Gallery Chosun hosts Bona Park’s solo exhibition, Whistlers from 2 August to 22 September 2024. Bona Park, who has written and worked on the boundary between art and life, and on labor in art will explore friendship among women in the exhibition. The friendship she refers to means support and solidarity between women.
Whistlers started through an association with WING, an organisation supporting the resilience of women exiting prostitution. Established in 1953 to care for war orphans and widows, WING has been supporting women who have left the sex trade and those who have suffered violence since 1996. Since Park happened to read an interview of the CEO of the organization and wrote about them, she has been connected to them by eating meals together and conducting workshops. Park explains that Whistlers has to do not with an ‘outside’ that is separate from her but with an ‘outside’ that is part of her which blossoms as friendship with women.
Whistlers (2023), which shares the same title as the exhibition, is a video work that Park produced at a WING workshop with the women last year. It shows a performance of serial whistling, as 12 women standing side-by-side take turns inhaling and exhaling each other’s breaths. Sharing breath turns into a poem, and it gets embroidered on t-shirts donated by the artist’s friends in How to Whistle (2024). phwee phwee fweet fweet (2024) is a video work in which two actors read six letters that Park’s friends including actors wrote to their friends, whispering an emotional intimacy that transcends language and logic. This intimacy continues in Mountains (2024), where participants at the 2023 WING workshop depicted what they cherished, held in their hands.
Many of Park’s works and projects question social systems, including art, economy and history by uncovering the various structures and labors therein. By juxtaposing art with social conditions, her practice creates awkward situations that confuse and upend the boundary between art and daily life. The box in a plastic bag (La boîte - en - sac plastique) (2010) is a performance in which the participating artists and museum staff who contributed for making exhibitions at the private view carry around plastic bags of groceries their usual dinner habits. In I tell what you believe 1 (2013) is her performance in which invigilators walk in the museum, wearing tap dance shoes written ‘I tell what you believe’ throughout the exhibition, making cracking noises in the museum. She has also collaborated with foley artists who work behind cameras to produce images. Through these works, Park blurred the boundary between art and life and highlighted labor and collaboration in art, which led to uncomfortable questions about the system.

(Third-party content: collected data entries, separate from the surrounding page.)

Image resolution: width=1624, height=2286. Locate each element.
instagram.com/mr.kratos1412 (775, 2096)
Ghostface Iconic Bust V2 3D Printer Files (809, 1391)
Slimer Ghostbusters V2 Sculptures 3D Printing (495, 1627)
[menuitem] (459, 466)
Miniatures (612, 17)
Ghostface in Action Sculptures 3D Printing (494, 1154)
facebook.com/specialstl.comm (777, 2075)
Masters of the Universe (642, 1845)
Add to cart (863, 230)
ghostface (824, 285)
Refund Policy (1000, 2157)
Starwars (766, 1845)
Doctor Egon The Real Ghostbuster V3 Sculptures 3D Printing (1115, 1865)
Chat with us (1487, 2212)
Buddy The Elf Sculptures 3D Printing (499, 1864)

Bona Park’s solo exhibition, Friends in Gallery Chosun in 2013 focused on the people she collaborated with, such as a performer for playing piano and a shoe-shiner who shone her shoes for the opening. On the other hand, the exhibition, Whistlers in 2024 is more about the trust, friendship, and intimacy that emerge through the process of collaboration.

Bona Park engages in works that critically examine the social system by overlapping the ways images are created in art, the stories and labor of those who create them, and the functioning of the economy and history outside of art. The artist creates awkward and uncomfortable situations that often blur the boundaries between art and everyday life through various mediums such as performance, video, and installation. Bona Park graduated with a degree in English Language and Literature and Journalism and Broadcasting from Sogang University in 2000, and completed a degree in Sculptural Arts at Korea National University of Arts in 2004. She earned an MFA in Art Practice from Goldsmiths College in London in 2008. She currently resides and works in Seoul.

Gallery Chosun was established in 2004 in Bukchon, an area in Seoul known for its vibrant art scene comprising prominent art galleries and the National Museum of Modern and Contemporary Art. With a reputation for providing a versatile environment for its forward-thinking exhibitions, Gallery Chosun is committed to becoming an ultimate paradigm for Korean contemporary art.